(Bloomberg) -- Private equity firms can look forward to a rich hunting ground for deals in 2022 as Europe’s corporate titans seek ways to shed businesses, according to one of Carlyle Group Inc.’s top dealmakers in the region.

Big companies are being forced to reassess their portfolios as consumer habits change and the corporate world responds to digitalization, a shift to clean energy and fallout from the Covid-19 pandemic, said Marco De Benedetti, co-head of Carlyle’s European buyout team, in an interview. 

“We think those are the key drivers of what is really going on and monetary policy can be an accelerator more or less but not the key driver,” De Benedetti said. “Those structural changes make us very excited. This is an environment where businesses need to rethink and are threatened by disruption and newcomers.”

That could fuel a continuation of the record $300 billion-plus buying spree that private equity firms have been on in Europe since the start of last year.

GlaxoSmithKline Plc last week saw Unilever Plc drop a 50 billion-pound ($68 billion) pursuit of its consumer products division, which includes brands like Advil painkillers. While the U.K. drugmaker continues to pursue a listing of the business, its Chief Executive Officer Emma Walmsley remains under pressure from activist shareholders to consider an outright sale. Unilever, meanwhile, is looking to refocus around health, suggesting possible divestitures in its food operations.

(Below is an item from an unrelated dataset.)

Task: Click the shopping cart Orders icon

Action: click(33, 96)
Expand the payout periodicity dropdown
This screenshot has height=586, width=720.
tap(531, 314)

Carlyle is among the private equity groups seen as likely suitors for Glaxo’s consumer arm, Bloomberg News reported last year. The U.S. firm is looking for opportunities in Europe where a large corporate is planning to offload a division, according to De Benedetti, who said it’s one of the few able to take on large, multi-jurisdictional deals.

Denominator Effect

Carlyle’s flagship European buyout funds rose around 50% last year, with about 2.8 billion euros ($3.2 billion) returned to investors through the sale of assets or dividend recapitalizations. The Washington D.C.-based buyout firm has similar targets for 2022. The year was so busy that Carlyle had to urge its staff to take time off in August and over the Christmas period.

The pace of selling is being driven in part by institutional investors like pension funds being over-allocated to private markets following a years-long bull run in the asset class, De Benedetti said. This is leading to a so-called denominator effect, where some are having to offload assets to bring portfolios back in line with benchmark weightings.

To be sure, private equity firms are still enjoying a buoyant fundraising market and Carlyle is preparing a record European buyout fund at about 7.5 billion euros, Bloomberg has reported. Fundraising for Carlyle Europe Partners VI will begin later this year, people familiar with the matter said previously.

Succession Plans

Carlyle recently rejigged the leadership of its European team, promoting Max Caraffa and Benjamin Deshayes to partner. Its health-care deal team head Simon Dingemans moved to a senior advisory position, with his role taken up by Carlyle veteran Philipp Meyer, according to a company statement.

“I am 200% committed but am going to turn 60 this year, so we always need to think about the future,” said De Benedetti. “We have seen too many times in our industry where the old guard is not paying sufficient attention to the next generation and become a little selfish.”